Neste contexto, é um prazer se deparar com um drama como Marés, dirigido por João Paulo Procópio. O principal conflito de seu protagonista, o fotógrafo Valdo (Lourinelson Vladmir) é a dependência do álcool, que o leva ao divórcio e à possível perda da guarda de sua filha pequena. No entanto, o roteiro e a direção fogem às armadilhas fáceis da jornada de superação. Primeiro, por não martirizarem o personagem: Valdo é um tipo comum, que sabe beber socialmente em alguns instantes, e cuja percepção de mundo não se corrompe pela influência do álcool. Ele não é punido pelos atos irresponsáveis, que lhe trazem a sensação de impotência ao invés da corrupção de sua identidade. Segundo, por não vilanizarem o álcool: o drama retrata o prazer comum dos momentos etílicos e a possibilidade do uso equilibrado do mesmo.

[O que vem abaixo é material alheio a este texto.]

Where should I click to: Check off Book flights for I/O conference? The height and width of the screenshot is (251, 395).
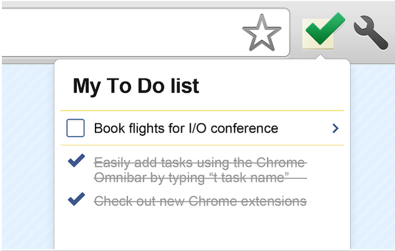pos(76,129)

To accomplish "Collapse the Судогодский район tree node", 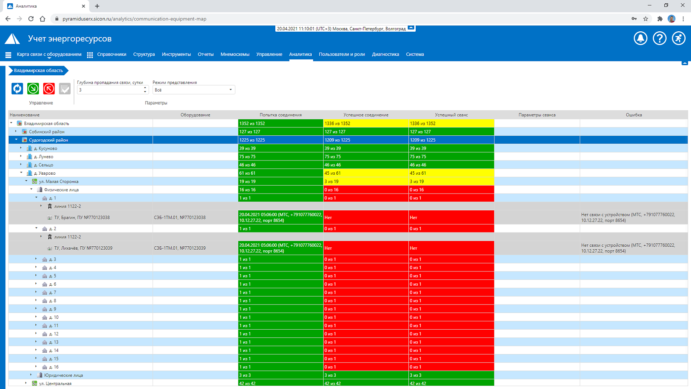I will coord(16,140).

O roteiro opta por alguns recursos simples, que o distinguem da média. O tempo é construído através de longas elipses que possibilitam o distanciamento em relação aos fatos. Ao invés de se concentrar em cenas de bebedeira, o filme prefere revelar o que vem antes e depois destas. No lugar dos vexames em público, confronta o protagonista à solidão, aos silêncios dentro de sua casa, ao sentimento de impasse. Acima de tudo, não promete uma solução ao problema: a ficção se fortalece pela capacidade de enxergar a vida de Valdo como um processo, e não a preparação para um final feliz. O fotógrafo não se transforma em exemplo, apenas um caso como outros. Nesta banalidade se estabelece o potencial de identificação: é mais fácil se enxergar no humanismo discreto deste filme do que na histeria dos bêbados folclóricos.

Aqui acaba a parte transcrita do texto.